Treating Achilles Tendinopathy
The surprising truth is that the best treatment for a painful Achilles is exercise — specifically, slow, controlled eccentric strengthening. Though counterintuitive, loading the tendon helps it remodel and desensitise, making it stronger and less reactive.
Other interventions, like anti-inflammatory drugs or injections, have limited benefit for chronic cases. Some experimental treatments — such as aprotinin injections or nitrate patches — have shown promise but lack consistent evidence. The foundation of recovery remains structured, progressive loading under the guidance of a physiotherapist.
Eccentric Strengthening Programme
Perform these exercises twice daily under professional supervision, four or five sets of 15–20 reps each:
Sequence A: Straight Leg
- Stand with the balls of both feet on a step, heels off the edge, knees straight.
- Lower both heels slowly towards the floor.
- Push up through your toes to lift the heels as high as possible.
- Lift one foot so the other bears your full weight.
- Slowly lower that heel again before returning to both feet and repeating on the opposite side.
Sequence B: Bent Leg
Repeat the same sequence but keep both knees bent throughout — this targets the deeper soleus muscle.
This programme builds resilience by strengthening both the tendon and surrounding muscles while retraining your nervous system to tolerate load.
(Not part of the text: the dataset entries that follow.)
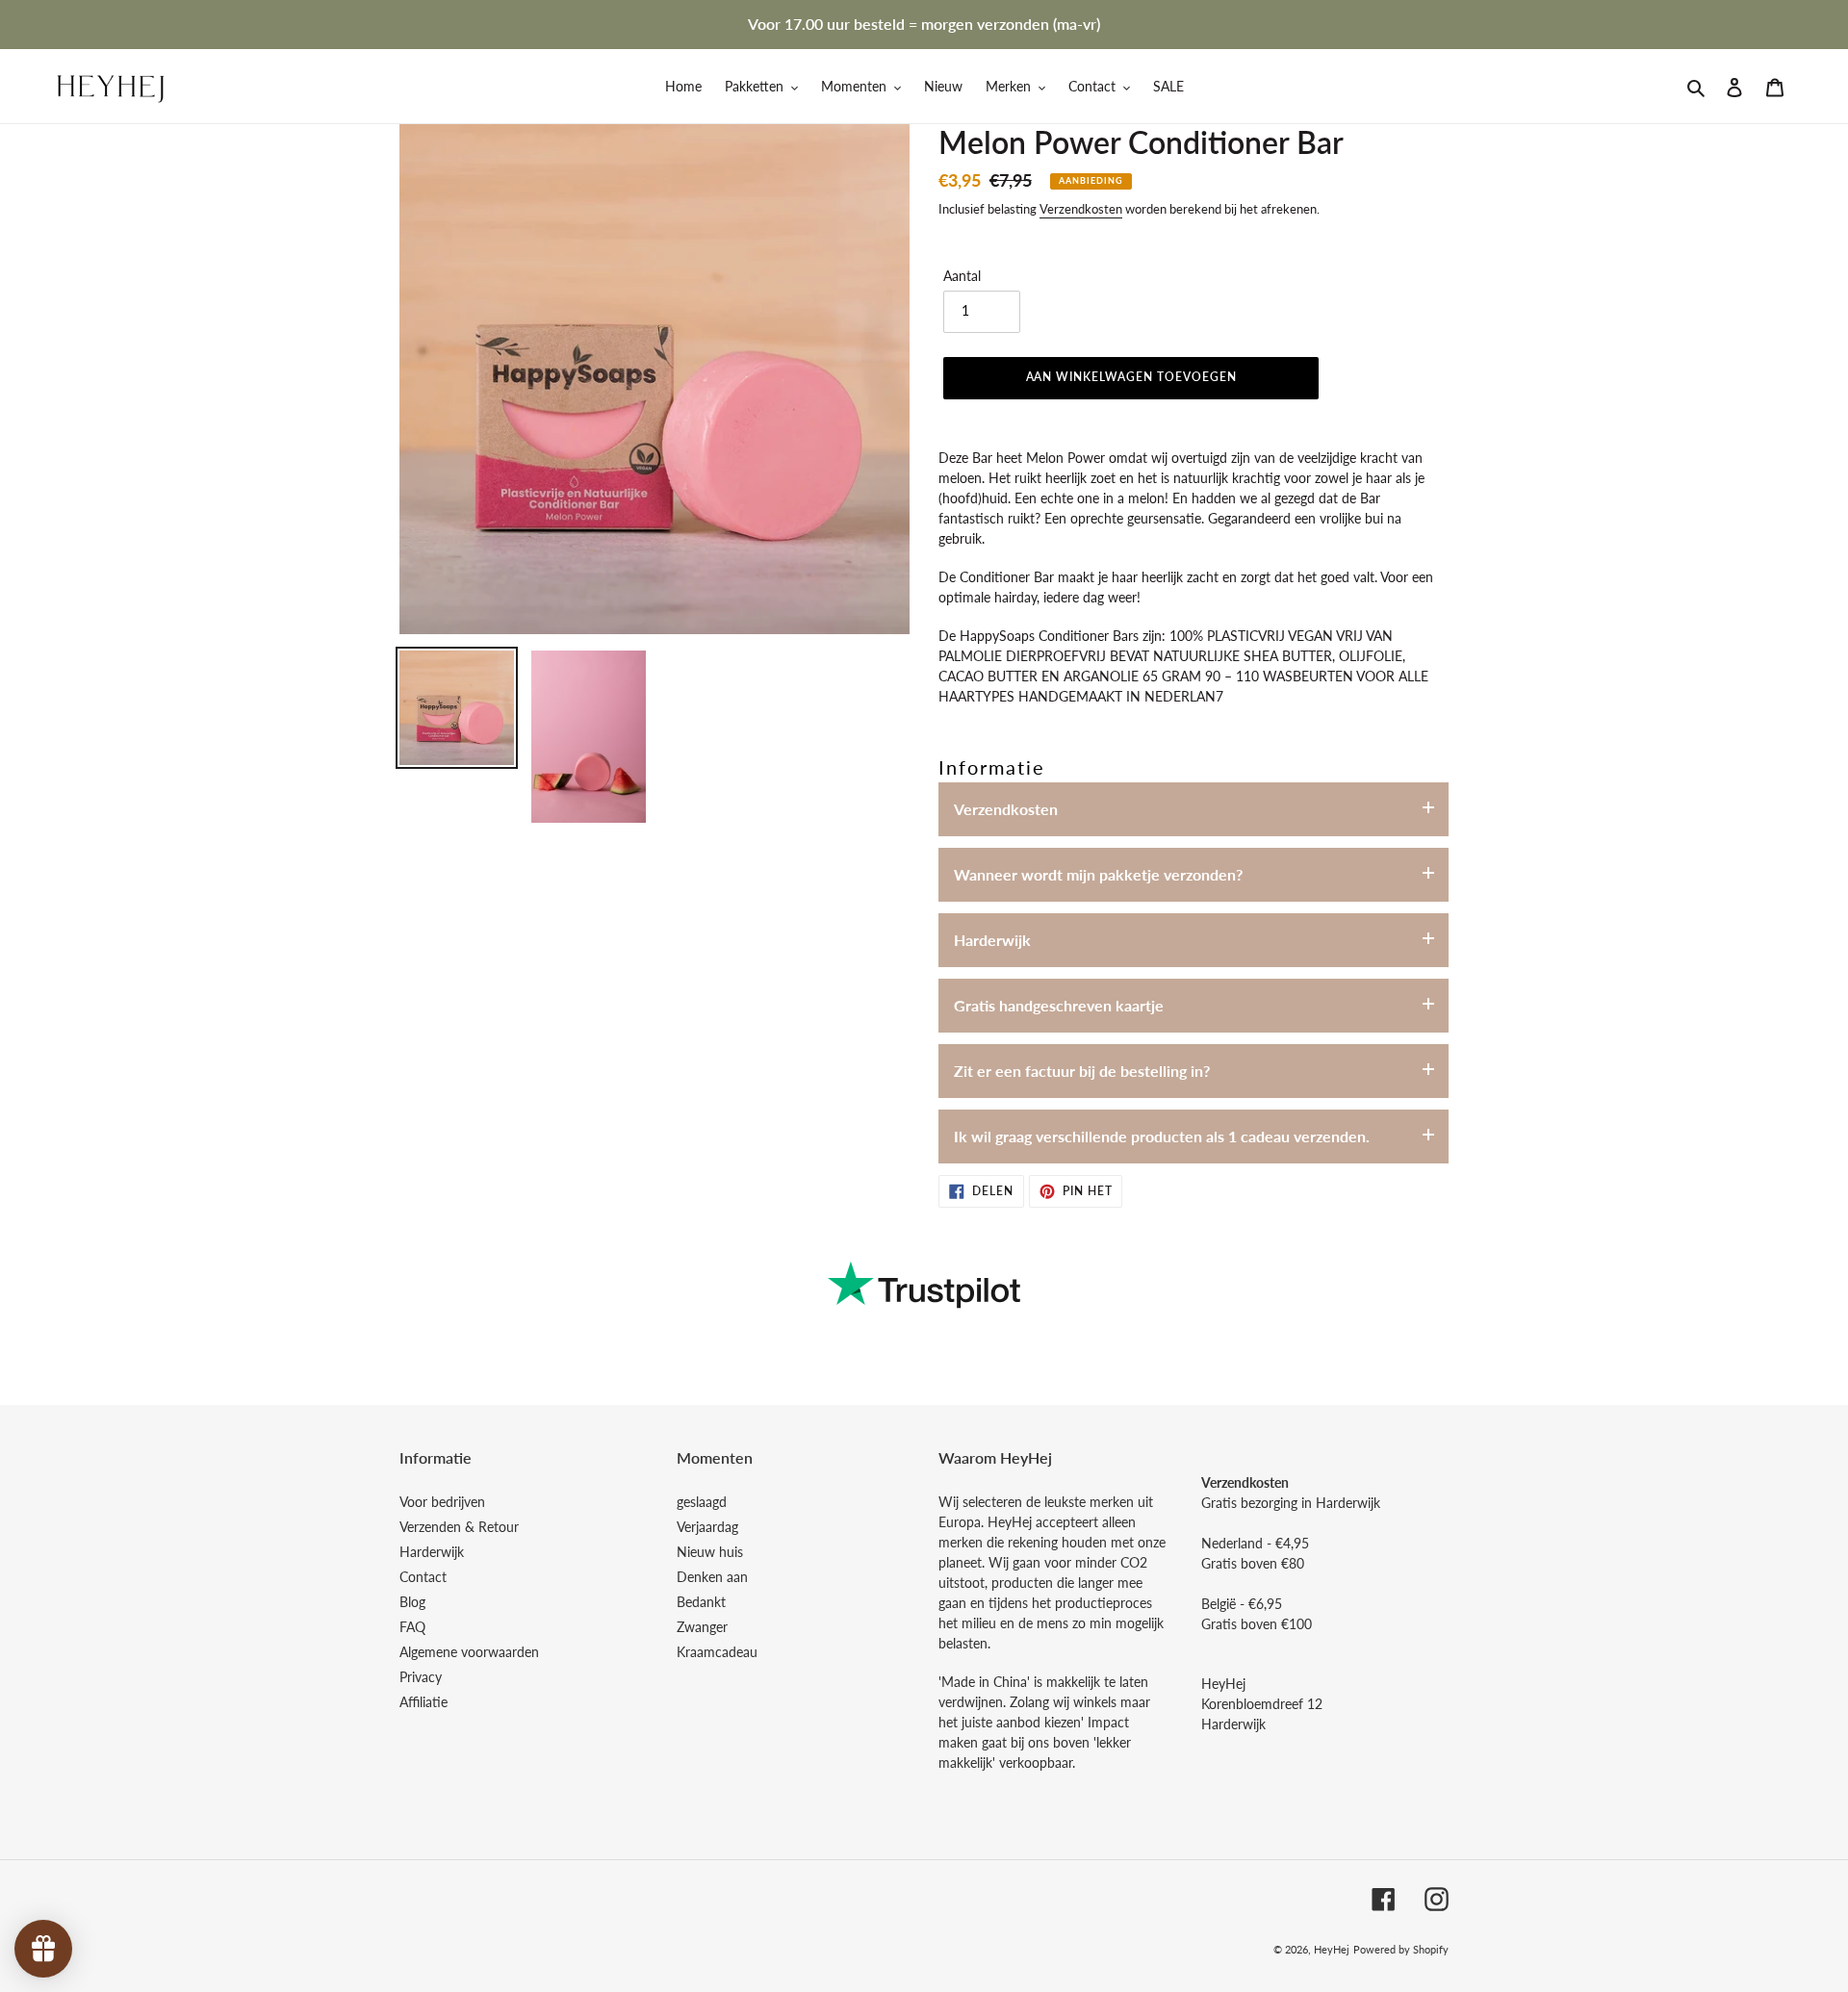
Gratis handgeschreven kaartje (1059, 1005)
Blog (412, 1602)
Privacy (420, 1677)
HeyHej (1331, 1949)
Prevention: Flexibility, Strength and Balance
Prevention begins with good ankle mobility. Limited dorsiflexion (the ability to flex your ankle so the knee moves forward over the toes) increases strain on the Achilles.
Try this simple flexibility test:
- Kneel facing a wall, one leg in front.
- Place your lead toes about 5 inches (12cm) from the wall.
- Keeping your heel down, lean forward until your knee touches the wall.
If you can’t reach the wall from 5 inches, your flexibility is limited — and your risk of injury higher. Work to improve it gradually through stretching and mobility drills.
Active Stretches (10 reps daily, holding each for 2 seconds):
- Gastrocnemius stretch: Seated with leg straight, pull toes toward you using a strap.
- Soleus stretch: Seated with knee bent, pull toes upward.
- Hamstring stretch: Lying on your back, raise one leg straight, using a strap for assistance.
Strengthening Exercises (2 sets of 15 reps daily):
- Standing calf raises (focus on slow, controlled lowering).
- Seated calf raises (pressing against a block or resistance).
- Tibialis anterior lifts (pulling toes upward against hand resistance).
Self-Help and Management
If you notice mild pain or stiffness:
- Reduce your court time temporarily — rest now beats months off later.
- Start an Achilles conditioning routine with eccentric exercises.
- Check your footwear: worn soles or poor heel support amplify tendon strain.
- Apply ice after play to control pain and swelling.
If symptoms persist or worsen, consult a sports physiotherapist. They can tailor load progression, evaluate biomechanics, and prevent a partial tear from becoming something far worse.
The Takeaway
The Achilles tendon endures more punishment in squash than almost any other sport. Its strength allows explosive play; its fragility can end seasons.
Whether you’re a professional or club player, vigilance is your best defence. Keep your calves strong, your ankles mobile, your workload gradual, and your shoes supportive.
If your tendon starts whispering its warnings, don’t wait until it screams.